- Born: 7 October 1873 London
- Died: 17 May 1918 (aged 44) Fitzroy Square
- Occupations: Librarian and manager

= Winifred Austin =

English library pioneer (1873–1918)

Winifred Austin or Ethel Austin (7 October 1873 – 17 May 1918) was an English pioneer of library services for blind people at what was later called the National Library for the Blind from 1906 until her death.

==Life==
Austin was born in London in 1873. Her father had been successful in business and was living off his investments. The writer Naomi Royde-Smith wrote a book, Love in Mildensee, in 1948, whose main character, Annette Willoughby, was based on Austin. Smith dedicated the book to her.

She had a well off family and did not appear to work until 1906 when she applied for a job at the Incorporated National Lending Library for the Blind.

Despite her lack of experience of qualifications she was appointed at £75 an year and started her job in May. The organisation had been founded and run by volunteers until the founder died in 1898. Under Austin's management the number of braille documents rose from 8,000 to 19,000 to 1914. More importantly the customer base had grown from 900 to 19,000.

Ethel Austin's earliest proposals of 1911 for the amalgamation of small libraries for the blind into one centralised system proved abortive. She gave talks at national conferences and from 1913 she wrote regularly for Librarian and Book World. By 1917, the Braille collections of the Home Teaching Society, the Girls Friendly Society and the Catholic Trust Society had been taken over. During the same year, the Library of the Manchester and Salford Blind Aid Society was presented to the National Library for the Blind and incorporated as its Northern Branch. It is noted that she spent a lot of time there where the librarian Louis Stanley Just worked. They wanted to marry but Austin's family objected because of the difference in circumstances.

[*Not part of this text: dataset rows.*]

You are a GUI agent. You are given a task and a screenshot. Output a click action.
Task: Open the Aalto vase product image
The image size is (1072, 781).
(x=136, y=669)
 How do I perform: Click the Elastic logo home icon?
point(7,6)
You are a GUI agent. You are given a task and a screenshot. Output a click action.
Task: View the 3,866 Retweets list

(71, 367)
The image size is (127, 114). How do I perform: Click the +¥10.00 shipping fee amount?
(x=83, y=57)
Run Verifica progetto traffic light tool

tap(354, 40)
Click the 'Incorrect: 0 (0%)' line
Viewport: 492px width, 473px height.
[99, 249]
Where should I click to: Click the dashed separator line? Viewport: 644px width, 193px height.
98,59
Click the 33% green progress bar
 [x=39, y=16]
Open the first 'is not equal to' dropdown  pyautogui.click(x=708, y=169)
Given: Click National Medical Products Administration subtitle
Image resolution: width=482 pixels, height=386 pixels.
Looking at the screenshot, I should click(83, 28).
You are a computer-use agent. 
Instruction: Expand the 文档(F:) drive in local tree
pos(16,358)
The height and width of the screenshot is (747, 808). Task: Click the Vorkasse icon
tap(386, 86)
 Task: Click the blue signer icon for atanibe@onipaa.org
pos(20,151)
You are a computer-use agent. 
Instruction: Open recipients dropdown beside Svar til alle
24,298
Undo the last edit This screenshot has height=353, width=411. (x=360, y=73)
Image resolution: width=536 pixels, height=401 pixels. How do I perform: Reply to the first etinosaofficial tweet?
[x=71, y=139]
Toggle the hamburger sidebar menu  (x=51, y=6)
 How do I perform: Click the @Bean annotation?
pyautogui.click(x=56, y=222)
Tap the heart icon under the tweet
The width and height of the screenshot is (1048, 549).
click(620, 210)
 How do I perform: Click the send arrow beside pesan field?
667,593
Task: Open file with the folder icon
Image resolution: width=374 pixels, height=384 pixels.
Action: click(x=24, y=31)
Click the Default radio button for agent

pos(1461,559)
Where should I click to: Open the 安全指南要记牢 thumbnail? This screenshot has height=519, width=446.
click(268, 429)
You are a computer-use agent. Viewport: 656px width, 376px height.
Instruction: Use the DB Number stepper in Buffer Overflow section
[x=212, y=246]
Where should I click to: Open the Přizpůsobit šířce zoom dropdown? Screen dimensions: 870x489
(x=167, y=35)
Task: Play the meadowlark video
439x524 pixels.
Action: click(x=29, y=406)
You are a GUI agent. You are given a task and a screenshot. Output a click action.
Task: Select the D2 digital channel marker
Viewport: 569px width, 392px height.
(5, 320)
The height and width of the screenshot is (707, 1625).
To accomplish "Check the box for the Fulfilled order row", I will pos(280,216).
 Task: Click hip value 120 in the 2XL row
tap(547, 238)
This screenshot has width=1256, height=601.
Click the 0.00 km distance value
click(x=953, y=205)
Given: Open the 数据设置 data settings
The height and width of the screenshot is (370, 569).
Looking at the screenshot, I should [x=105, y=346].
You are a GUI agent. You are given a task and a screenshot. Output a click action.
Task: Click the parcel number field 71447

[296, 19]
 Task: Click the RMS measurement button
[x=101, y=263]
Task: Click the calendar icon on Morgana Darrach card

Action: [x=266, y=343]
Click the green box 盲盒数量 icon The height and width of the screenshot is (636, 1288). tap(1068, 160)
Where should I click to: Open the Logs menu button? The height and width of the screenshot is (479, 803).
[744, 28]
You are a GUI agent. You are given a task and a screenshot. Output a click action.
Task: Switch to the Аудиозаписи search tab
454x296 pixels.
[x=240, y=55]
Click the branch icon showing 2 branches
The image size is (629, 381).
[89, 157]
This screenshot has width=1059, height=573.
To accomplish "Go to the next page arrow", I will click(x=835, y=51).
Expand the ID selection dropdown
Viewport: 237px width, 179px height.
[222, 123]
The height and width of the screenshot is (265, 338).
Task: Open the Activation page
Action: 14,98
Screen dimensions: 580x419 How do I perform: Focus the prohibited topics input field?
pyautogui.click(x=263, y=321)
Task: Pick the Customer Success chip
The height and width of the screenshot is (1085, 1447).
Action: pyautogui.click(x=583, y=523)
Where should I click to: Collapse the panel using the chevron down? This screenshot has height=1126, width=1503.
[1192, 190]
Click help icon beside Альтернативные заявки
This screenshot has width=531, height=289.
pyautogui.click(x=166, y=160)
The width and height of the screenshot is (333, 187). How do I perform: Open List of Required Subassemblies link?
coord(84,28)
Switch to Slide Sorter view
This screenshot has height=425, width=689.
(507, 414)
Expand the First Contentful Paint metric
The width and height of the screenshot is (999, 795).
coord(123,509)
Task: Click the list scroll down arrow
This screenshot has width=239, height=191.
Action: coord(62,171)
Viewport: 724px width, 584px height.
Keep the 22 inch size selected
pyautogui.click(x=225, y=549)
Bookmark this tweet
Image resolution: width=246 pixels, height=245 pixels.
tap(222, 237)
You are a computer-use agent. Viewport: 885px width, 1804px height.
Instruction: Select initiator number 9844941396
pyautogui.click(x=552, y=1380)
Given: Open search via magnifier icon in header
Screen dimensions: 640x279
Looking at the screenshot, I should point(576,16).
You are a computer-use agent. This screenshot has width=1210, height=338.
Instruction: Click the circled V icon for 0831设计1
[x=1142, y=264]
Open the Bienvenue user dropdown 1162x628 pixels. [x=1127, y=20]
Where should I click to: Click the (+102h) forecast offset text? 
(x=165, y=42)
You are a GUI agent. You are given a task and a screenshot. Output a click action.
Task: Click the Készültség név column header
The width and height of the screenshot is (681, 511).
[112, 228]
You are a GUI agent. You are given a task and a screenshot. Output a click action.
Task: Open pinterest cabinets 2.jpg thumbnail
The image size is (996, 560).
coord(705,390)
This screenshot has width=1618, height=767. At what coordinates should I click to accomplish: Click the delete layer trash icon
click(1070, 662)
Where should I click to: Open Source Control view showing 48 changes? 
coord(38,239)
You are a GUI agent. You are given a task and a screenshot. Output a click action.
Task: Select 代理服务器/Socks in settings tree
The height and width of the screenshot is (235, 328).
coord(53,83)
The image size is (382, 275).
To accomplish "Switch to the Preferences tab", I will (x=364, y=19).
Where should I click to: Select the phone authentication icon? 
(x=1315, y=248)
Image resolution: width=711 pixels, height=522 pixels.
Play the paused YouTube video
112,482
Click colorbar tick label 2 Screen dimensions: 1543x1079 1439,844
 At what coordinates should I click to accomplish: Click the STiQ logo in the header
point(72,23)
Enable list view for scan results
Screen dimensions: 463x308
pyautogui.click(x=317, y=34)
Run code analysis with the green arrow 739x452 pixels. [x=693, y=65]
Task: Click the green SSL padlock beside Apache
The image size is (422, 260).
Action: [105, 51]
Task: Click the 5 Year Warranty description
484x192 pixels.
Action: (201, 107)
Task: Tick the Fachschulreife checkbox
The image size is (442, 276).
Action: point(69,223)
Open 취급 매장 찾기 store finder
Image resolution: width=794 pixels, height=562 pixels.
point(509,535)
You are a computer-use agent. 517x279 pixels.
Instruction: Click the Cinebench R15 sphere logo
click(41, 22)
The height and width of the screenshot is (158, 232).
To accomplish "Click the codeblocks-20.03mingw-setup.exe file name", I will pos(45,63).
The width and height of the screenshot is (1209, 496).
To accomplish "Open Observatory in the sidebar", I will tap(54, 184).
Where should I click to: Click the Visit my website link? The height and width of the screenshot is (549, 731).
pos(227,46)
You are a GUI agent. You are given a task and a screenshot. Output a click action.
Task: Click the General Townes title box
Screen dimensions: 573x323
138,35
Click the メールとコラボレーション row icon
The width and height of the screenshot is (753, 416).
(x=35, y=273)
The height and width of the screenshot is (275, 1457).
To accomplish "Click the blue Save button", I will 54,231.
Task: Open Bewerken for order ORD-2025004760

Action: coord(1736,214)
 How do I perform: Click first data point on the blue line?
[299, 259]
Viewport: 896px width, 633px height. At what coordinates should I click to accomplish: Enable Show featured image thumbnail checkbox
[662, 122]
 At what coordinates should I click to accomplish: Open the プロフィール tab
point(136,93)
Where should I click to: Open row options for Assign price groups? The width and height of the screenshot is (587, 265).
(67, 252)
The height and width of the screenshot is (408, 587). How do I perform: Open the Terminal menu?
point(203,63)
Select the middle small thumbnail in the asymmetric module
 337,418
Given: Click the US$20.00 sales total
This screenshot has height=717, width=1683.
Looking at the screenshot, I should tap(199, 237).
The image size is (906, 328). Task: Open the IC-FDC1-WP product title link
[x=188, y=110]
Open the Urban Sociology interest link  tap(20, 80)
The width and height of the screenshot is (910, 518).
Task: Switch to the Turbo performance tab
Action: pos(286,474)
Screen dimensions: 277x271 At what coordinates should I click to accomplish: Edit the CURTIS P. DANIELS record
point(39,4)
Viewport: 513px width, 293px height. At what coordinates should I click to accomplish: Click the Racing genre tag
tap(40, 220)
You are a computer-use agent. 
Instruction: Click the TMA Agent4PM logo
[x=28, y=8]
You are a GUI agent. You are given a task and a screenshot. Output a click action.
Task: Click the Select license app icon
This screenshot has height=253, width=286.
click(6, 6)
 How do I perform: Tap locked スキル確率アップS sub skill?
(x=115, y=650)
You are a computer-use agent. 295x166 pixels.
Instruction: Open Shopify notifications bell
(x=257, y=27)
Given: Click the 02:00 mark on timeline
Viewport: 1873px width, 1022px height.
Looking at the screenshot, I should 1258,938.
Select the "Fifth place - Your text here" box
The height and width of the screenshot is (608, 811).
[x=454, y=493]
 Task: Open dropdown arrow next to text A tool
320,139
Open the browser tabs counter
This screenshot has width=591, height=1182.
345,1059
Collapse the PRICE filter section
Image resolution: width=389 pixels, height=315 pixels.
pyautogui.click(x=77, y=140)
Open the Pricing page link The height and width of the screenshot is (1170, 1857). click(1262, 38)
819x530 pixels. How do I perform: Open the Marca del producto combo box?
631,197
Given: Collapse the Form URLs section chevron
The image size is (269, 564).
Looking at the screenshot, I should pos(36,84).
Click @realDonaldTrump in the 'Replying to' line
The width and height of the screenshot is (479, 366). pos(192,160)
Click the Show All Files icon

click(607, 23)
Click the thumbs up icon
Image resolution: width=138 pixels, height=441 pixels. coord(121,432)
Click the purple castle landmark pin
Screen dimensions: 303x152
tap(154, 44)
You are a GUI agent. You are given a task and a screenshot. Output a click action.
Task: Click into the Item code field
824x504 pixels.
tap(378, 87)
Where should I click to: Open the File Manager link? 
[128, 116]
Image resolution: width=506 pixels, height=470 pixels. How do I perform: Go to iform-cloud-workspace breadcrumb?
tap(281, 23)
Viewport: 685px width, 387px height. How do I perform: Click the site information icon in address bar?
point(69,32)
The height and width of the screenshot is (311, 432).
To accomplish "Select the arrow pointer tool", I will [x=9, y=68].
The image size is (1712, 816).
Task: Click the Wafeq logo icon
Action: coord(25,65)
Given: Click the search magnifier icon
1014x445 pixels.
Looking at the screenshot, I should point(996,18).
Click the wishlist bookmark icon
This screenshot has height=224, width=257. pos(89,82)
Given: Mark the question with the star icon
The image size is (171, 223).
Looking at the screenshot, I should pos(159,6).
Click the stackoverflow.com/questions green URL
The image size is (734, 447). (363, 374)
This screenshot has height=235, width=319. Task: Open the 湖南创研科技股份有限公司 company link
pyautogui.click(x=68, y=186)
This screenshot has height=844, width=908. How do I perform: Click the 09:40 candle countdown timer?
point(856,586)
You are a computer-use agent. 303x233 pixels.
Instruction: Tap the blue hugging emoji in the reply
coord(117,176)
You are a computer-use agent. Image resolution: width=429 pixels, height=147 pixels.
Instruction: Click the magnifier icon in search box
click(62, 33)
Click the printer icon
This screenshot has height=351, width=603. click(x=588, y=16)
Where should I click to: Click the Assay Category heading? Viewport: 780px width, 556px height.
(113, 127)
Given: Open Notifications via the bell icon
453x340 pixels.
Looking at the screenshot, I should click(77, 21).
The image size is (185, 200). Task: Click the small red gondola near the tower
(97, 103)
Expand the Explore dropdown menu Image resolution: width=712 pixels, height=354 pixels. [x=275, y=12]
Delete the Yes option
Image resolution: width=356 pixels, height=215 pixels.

Austin died in Fitzroy Square in 1918 from appendicitis which thwarted her plans to marry Louis Stanley Jast. Jast would later write one of his plays "The Lover and the Dead Woman" about her. Austin is acknowledged as a major cause of the success of the library for the blind. In 1918 it was reported that 100,000 documents were being circulated each year by the organisation that she had developed.